Continuamos viviendo el gozo de este tiempo de Pascua, en el cual acrecentamos nuestra fe en Cristo el Resucitado, que está presente en su Iglesia para alentarla en su misión: anunciar al Dios de la Vida, y en este ambiente pascual el próximo domingo se celebrará la Jornada Mundial de Oración por las Vocaciones.

Para esta jornada se nos propone centrarnos en esta afirmación: “Las vocaciones, signo de la esperanza fundada sobre la fe”. Con esta expresión se busca que lleguemos a redescubrir la mutua vinculación entre la fe y la esperanza en el surgimiento de nuevas vocaciones de especial consagración para el servicio de las comunidades cristianas.

Los cristianos somos hombres de fe y esperanza ya que hemos reconocido al Dios fiel, el cual ha sellado una alianza de amor con todos los hombres a través de la Pascua de Jesucristo. Por eso experimentamos lo reconfortante que es fiarse de Dios en toda circunstancia, ya que Él mantiene su fidelidad a pesar de nuestros abandonos.

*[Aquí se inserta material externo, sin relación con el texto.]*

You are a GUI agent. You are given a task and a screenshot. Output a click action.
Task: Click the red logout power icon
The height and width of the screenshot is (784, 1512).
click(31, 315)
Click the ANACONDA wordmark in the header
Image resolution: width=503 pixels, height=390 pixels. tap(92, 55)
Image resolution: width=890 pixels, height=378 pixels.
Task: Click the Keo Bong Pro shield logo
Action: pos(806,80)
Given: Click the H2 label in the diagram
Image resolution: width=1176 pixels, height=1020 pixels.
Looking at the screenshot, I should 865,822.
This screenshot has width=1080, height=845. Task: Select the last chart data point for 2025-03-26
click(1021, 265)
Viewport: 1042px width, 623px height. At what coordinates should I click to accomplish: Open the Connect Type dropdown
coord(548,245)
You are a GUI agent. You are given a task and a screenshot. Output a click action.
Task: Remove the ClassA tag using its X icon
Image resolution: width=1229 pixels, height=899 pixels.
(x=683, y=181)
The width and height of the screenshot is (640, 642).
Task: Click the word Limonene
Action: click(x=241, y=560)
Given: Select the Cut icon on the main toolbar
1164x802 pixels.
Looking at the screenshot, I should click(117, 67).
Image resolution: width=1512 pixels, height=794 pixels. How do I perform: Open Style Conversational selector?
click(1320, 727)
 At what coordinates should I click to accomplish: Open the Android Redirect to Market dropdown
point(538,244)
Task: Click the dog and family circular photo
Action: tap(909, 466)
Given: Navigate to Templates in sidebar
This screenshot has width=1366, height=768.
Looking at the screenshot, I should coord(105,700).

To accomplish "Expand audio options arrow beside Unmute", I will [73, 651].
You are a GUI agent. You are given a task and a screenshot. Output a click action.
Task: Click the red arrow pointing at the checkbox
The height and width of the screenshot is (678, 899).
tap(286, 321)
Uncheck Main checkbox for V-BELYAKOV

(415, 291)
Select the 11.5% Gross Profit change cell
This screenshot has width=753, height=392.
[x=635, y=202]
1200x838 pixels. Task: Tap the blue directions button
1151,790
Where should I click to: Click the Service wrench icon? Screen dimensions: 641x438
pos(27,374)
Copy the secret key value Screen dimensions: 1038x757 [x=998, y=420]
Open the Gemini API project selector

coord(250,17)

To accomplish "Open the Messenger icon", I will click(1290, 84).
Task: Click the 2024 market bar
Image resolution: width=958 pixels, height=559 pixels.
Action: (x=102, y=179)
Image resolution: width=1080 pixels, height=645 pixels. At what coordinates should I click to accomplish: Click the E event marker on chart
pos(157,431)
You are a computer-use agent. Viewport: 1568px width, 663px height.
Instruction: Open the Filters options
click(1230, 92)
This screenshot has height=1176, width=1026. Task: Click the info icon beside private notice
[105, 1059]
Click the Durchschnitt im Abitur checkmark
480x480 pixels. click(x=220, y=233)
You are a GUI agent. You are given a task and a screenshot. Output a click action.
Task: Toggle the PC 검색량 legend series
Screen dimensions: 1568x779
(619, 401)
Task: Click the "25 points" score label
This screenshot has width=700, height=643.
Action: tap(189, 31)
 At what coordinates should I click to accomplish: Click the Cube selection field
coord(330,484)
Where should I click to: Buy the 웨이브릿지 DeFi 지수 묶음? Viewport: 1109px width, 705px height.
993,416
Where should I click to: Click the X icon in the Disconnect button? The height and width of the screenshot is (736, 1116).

Cultivamos nuestra esperanza en la fidelidad de Dios a través de nuestra relación creyente con el Señor Jesús, de modo que la vida cristiana ha de ser un progresivo itinerario de adhesión a Aquel que nos llamado y nos sigue amando por ser fiel. Esto lo experimentamos, sobre todo, a través de una abundante y confiada práctica de la oración, dialogando con Dios. Por ello, en esta relación de intimidad orante con Cristo, es como descubrimos la vocación que Él nos dirige personalmente a cada uno. Así cada cristiano cimentará su vida sobre la fe en el Señor, quien además le robustezca su esperanza, al saberse guiado y sostenido por Él para que asuma y realice su voluntad.

Gracias a la fidelidad del Señor a su Pueblo podemos estar convencidos que continúa acompañándolo a través de las diversas vocaciones que Él mismo sigue suscitando entre sus discípulos. Ya que Cristo, también en la actualidad, dirige su llamada a algunos de sus fieles para que lo sigan en el ministerio sacerdotal o la vida consagrada. A través de las vocaciones sacerdotales y consagradas, el Señor está reavivando la esperanza en todos los hombres, de tal modo que cada uno de los llamados por Él queda constituido en un signo reconocible que muestra y propone la prioridad de Dios, invitando a que sea tenido por cada uno como el centro de su vida.

Sintamos, así, la relevancia de cultivar la plegaria por las vocaciones de especial consagración, fundados en la confianza de que Dios continúa llamando a algunos de nosotros para ser “signos” que acercan su esperanza a todos nuestros contemporáneos.

Por eso nos corresponde desarrollar ampliamente la oración por las vocaciones, a nivel personal y grupal, en todas nuestras parroquias, comunidades y asociaciones de fieles. En este sentido debemos habituar a los niños y jóvenes de los procesos de formación cristiana a que, realizando asiduamente esta plegaria vocacional, lleguen a plantearse en primera persona cuál es la voluntad de Cristo sobre su vida, y al tiempo ayudarles para que se muestren dispuestos a responderle con decisión y perseverancia.